You could have left out that line, and had her raise her eyebrows. That's enough information for us, the reader, to know Shining is acting a little out of character. This currently feels like a high school essay, trying to impress the teacher. The narrator is clunky, and odd word choices in several places. You did the dialogue quite well, honestly better than I manage when I write these characters.

As much as I'd love to help you, I really can't due to my own obligations. Read a lot, write a lot, get an editor that will yell at you, and this story could really shine. I really like the concept, and the pairing is freaking adorable.

One other thing, does Shining already know he's gay? It seems like he does, but how has he made it that far without knowing what a crush feels like? If he didn't, and suddenly has feelings for Brea, it would be a little more interesting, and add some internal conflict.

PLEASE MAKE MORE OF THE STORY!!!!!!!

oh please make more, the story is good and sound. plus as a bonus it feels good in my book. i would love to see this go on further.

6291417
Okay.


For real though - A small comment from my end as to why this update is coming out almost half a year later than the first chapter was posted:
Back when I wrote chapter 1, I didn't really like it while writing, the whole perspective felt weird to me and nothing really came out as I wanted it to. Some of you have noticed that, especially because of the grammar that produced. I admit, I didn't even look for an editor for this story. But I took the advice of reading up on writing to heart. But don't fall under the impression that that influenced the second chapter of the story.

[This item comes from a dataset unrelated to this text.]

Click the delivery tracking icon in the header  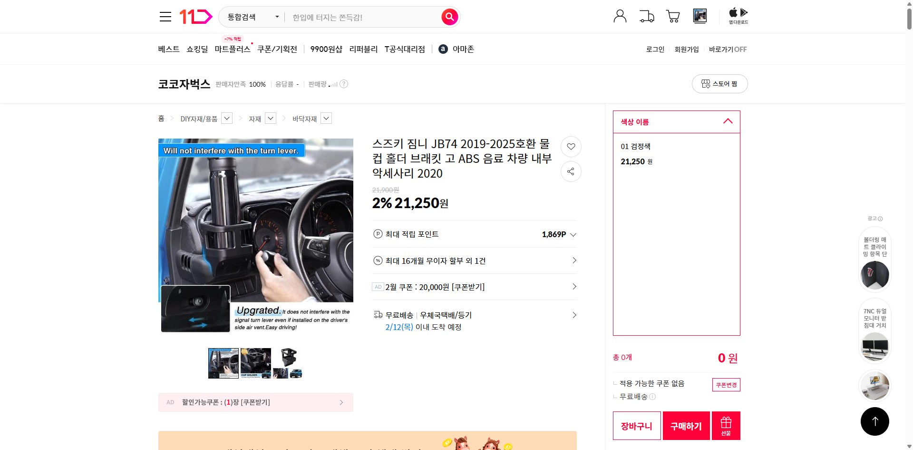646,16
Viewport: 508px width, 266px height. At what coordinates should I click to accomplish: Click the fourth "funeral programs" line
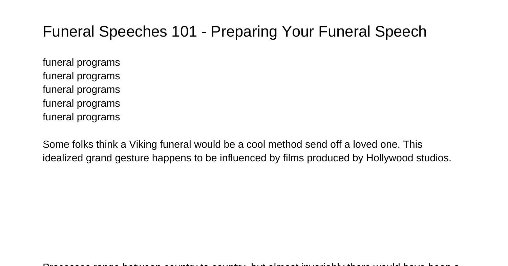(x=81, y=103)
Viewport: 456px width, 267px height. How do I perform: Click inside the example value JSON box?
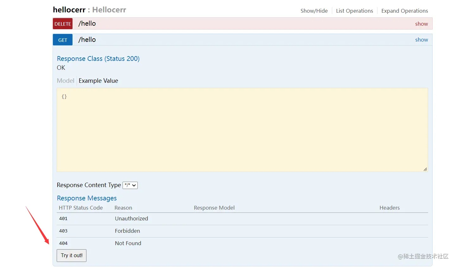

Even though I bought a book on writing and some other literature to just read through, this second chapter was completed around end of March. I just didn't find the strength to proofread the draft. Mainly because I was so upset with the story myself. Whenever I read over a few lines, I got mad at myself and closed Notepad again. Today I reached the final line. It might not be the best I could possibly do ( and at this point I've given up on trying to improve this story ), but it is the end and it should be posted.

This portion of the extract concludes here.